## Task requirements
Counting only lines below that contain the string "computer", give the total as a single number.

━━━ Source material

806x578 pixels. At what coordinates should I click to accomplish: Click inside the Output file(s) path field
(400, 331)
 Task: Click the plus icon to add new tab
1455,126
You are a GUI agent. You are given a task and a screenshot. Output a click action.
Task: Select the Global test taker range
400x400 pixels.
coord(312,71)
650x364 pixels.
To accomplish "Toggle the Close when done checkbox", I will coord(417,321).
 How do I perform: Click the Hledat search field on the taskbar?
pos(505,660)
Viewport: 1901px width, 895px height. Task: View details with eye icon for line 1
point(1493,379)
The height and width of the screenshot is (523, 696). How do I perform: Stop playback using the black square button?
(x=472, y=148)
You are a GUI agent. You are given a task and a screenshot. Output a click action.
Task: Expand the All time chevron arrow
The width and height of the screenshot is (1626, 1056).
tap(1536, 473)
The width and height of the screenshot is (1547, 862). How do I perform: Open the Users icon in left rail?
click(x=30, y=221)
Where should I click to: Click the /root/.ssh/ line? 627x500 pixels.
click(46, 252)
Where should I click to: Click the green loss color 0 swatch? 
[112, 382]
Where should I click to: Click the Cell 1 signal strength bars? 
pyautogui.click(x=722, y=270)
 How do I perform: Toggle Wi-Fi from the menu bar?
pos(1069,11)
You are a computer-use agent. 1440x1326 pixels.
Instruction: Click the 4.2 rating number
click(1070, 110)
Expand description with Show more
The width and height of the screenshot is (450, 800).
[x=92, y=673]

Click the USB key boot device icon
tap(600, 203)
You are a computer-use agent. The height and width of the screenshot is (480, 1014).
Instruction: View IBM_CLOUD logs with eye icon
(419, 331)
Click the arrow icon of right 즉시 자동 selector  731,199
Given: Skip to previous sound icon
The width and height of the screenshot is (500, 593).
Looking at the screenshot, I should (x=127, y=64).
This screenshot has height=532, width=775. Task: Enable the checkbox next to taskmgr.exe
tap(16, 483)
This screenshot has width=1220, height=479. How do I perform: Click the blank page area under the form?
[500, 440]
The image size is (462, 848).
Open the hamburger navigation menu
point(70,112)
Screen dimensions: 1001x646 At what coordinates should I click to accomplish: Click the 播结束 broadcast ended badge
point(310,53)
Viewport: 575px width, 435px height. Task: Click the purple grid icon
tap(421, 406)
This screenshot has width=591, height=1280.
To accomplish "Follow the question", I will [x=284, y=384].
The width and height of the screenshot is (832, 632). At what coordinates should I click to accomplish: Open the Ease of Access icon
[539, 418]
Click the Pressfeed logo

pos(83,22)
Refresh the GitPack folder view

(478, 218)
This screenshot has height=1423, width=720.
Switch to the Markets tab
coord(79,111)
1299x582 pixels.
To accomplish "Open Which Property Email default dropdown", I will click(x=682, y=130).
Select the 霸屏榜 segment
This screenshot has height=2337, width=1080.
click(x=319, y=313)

━━━━━━

## Result of this exercise
2